Plyo Circuit with Aerobics Stepper

4 exercise plyo circuit

Lately I’ve really been into plyometrics (or plyo for short). If you have ever heard of HIIT exercising, it’s somewhat similar to that concept. Basically you primarily use your body instead of equipment or machinery. Your heart rate rises pretty quickly like it would for cardio, but it still helps train muscles too. There are a few reasons as to why I’ve really been feeling plyo lately.

It can be a quick, effective workout especially when you are short on time. During the week I come home exhausted from my day at work.

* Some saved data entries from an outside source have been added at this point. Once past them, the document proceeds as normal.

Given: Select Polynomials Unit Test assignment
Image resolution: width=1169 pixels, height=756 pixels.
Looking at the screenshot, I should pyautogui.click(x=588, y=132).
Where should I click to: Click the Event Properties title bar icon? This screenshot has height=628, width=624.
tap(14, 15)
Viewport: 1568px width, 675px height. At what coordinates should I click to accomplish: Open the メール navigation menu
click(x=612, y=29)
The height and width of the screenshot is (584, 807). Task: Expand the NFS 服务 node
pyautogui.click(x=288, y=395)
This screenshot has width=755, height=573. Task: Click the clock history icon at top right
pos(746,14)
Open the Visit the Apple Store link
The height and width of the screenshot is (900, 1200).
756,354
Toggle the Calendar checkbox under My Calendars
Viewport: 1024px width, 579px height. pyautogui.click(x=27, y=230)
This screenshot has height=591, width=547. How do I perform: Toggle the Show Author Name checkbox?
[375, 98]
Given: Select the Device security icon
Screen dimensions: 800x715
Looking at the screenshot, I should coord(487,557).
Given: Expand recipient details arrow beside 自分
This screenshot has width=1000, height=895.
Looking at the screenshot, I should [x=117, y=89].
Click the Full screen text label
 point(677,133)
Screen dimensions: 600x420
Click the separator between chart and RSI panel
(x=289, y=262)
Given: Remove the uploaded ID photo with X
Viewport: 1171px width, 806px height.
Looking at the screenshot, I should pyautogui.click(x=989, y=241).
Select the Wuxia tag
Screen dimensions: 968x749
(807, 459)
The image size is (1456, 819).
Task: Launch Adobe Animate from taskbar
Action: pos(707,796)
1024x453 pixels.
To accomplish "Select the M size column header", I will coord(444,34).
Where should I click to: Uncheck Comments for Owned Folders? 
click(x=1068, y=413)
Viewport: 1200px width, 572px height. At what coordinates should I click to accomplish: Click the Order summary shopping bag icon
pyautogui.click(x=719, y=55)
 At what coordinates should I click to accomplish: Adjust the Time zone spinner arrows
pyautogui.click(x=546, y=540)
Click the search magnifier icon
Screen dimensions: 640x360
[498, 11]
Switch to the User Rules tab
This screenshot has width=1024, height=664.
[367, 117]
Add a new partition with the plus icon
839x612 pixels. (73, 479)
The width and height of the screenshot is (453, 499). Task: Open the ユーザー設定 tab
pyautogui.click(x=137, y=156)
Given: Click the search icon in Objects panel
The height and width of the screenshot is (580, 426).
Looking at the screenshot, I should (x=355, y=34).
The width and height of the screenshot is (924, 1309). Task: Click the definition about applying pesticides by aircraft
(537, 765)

Thinking about going to the gym right after work basically gives me hives because it is so crowded. I can’t comfortably workout with people all around me. Therefore, on most weekday nights I try to go around 7 or 8. I definitely don’t like the idea of coming home later and then having to get ready for bed and the next day. So, plyo workouts  are my go to on those nights (Wednesdays and/or Thursdays). I can easily do a plyo circuit within 30 minutes. This keeps my heart rate up, helps with stamina, and I’m able to quickly work on strength, agility, and balance. Normally a 30 minute workout wouldn’t do much for me, but when it’s plyo I’m sweating after set one!

There’s a lot of variety for plyo exercises. You could get really specific by targeting a body area like just legs or core. I prefer to do a mixture of exercises because I have a set day for cardio, back, legs, and arms. I also go to a yoga/pilates class on Tuesday nights which has a bit of plyo and a combination of exercises as well. Decide what your body needs. Get creative. I love switching up my exercises and challenging myself!

Pick 4-5 different plyo exercises and do 4 complete sets. Normal workouts usually consist of doing one workout for a few sets in a row. In a plyo circuit though, you are doing one exercise after another until you complete all 4 or 5. That concludes one set. Take a 1-2 minute break, but try not to wait too long. You could even use the in between time to stretch. Then you start the circuit again for another set.

For today’s circuit, I am going to focus on plyo exercises that involve an aerobics stepper and/or a crossfit box.

Box Jumps
Put the stepper in front of you. Start to bend your knees and jump onto the stepper. Then jump down to a mini squat. Then you jump back up and so on. Sometimes it helps to hold your arms as though you are skiing.

Elevated Lunges
Put one foot on the stepper and step the other foot out in front of you to lunge forward. Squat by pointing your knee down to the ground and then straight back up. Do the same thing on the opposite leg. To make this more challenging, you can step out further from the stepper or hold weights in your hands.

Side Shuffles
Stand with your right side facing the stepper, so your eye glaze is parallel to the stepper. Put your right foot on top of the stepper, jump up the left foot, and then tap down the right foot on the opposite side. This is a fluid motion and it involves some squatting/side lunges. I find it easier to clasp my hands together kind of like a prayer pose. You keep going back and forth on opposite legs without pausing.

Elevated Mountain Climber Twists
Put your hands on the floor and your feet on the stepper so that you are in a decline plank position. Keeping your back flat and your neck neutral with your spine, bring your right knee toward your left shoulder and twist your body. Then alternate your left knee toward your right shoulder. Remember to maintain proper plank poster to get the full effect of the exercise. Tighten up your core as this well give you a better workout.

Sometimes I top off my plyo circuit with a mini ab circuit. I’ll choose 3-4 ab exercises and do either 3 or 4 sets. Check out my ab circuit post for some ab/core ideas.

So even if you think you don’t have enough to go to the gym for 1-2 hours, you can still have an effective, quick workout that will make you sweaty.